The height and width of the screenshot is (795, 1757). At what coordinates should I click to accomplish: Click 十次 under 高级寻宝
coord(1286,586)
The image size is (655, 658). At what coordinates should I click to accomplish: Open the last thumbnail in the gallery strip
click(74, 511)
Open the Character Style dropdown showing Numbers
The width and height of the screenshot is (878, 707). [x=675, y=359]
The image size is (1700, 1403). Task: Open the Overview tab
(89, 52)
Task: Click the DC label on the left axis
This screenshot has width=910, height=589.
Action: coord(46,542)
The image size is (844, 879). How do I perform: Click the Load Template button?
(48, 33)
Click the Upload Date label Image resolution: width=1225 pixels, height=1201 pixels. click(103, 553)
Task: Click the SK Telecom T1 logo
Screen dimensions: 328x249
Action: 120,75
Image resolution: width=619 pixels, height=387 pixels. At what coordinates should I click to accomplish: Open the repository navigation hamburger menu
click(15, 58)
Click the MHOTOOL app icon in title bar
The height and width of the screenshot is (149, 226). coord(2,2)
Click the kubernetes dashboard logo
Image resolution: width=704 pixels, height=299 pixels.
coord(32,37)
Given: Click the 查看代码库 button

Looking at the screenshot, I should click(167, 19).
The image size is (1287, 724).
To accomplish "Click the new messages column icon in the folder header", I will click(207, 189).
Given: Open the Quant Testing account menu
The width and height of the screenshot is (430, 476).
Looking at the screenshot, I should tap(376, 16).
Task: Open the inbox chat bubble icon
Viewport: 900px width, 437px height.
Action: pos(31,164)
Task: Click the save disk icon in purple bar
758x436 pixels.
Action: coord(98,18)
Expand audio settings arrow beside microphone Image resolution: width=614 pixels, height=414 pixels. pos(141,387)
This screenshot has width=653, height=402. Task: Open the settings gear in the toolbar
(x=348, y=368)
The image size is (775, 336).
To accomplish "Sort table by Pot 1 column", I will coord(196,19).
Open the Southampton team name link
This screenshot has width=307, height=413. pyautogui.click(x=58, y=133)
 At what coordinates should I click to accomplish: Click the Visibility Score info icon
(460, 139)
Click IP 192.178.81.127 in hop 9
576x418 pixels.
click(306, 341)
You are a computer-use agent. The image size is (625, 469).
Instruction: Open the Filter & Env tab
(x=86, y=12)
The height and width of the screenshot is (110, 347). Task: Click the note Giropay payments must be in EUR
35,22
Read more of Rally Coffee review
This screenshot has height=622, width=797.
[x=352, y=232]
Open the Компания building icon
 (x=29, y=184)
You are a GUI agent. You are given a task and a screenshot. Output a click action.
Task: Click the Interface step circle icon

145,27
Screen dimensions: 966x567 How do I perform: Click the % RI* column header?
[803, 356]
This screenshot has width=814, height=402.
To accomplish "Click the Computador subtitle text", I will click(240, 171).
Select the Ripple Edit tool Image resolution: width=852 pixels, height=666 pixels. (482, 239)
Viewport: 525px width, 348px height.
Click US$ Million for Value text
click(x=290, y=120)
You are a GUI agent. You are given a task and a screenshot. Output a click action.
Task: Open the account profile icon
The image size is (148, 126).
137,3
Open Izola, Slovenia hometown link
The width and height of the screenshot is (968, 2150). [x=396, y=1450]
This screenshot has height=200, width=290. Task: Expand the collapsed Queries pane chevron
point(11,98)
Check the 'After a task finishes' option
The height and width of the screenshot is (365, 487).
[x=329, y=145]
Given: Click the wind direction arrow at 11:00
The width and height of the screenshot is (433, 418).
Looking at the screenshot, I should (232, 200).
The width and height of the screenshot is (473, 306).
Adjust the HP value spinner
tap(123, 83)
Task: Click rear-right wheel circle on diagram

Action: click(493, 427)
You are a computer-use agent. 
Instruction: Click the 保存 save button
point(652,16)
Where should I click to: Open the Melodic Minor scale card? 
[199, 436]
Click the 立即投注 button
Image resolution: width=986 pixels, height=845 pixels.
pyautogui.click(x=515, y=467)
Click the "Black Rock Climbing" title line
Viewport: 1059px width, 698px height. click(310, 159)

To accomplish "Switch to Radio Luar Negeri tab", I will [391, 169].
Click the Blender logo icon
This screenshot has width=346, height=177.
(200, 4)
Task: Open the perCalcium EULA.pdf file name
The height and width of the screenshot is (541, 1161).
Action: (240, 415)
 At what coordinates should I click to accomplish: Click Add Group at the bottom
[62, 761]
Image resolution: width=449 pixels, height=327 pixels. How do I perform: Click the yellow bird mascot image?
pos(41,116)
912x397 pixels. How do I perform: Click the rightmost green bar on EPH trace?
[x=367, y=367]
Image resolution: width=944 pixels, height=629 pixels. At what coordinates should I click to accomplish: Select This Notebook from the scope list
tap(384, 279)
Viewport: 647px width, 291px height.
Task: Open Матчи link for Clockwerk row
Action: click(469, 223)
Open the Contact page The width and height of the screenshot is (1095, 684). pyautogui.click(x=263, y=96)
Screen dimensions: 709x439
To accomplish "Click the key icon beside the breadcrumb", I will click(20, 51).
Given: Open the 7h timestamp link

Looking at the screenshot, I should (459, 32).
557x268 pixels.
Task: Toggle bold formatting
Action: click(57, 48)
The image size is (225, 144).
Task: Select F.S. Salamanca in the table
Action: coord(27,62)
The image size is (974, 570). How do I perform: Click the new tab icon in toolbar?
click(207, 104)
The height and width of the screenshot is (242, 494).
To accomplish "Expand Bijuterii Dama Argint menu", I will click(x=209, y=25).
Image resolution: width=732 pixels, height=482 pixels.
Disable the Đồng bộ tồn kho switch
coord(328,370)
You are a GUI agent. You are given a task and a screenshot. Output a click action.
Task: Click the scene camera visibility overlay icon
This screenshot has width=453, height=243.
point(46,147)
============================================================
> **TASK TO COMPLETE**: Each line that includes "logo" counts once; state how many such lines the listing has, with no other words.

> **ANSWER TO THIS TASK**: 3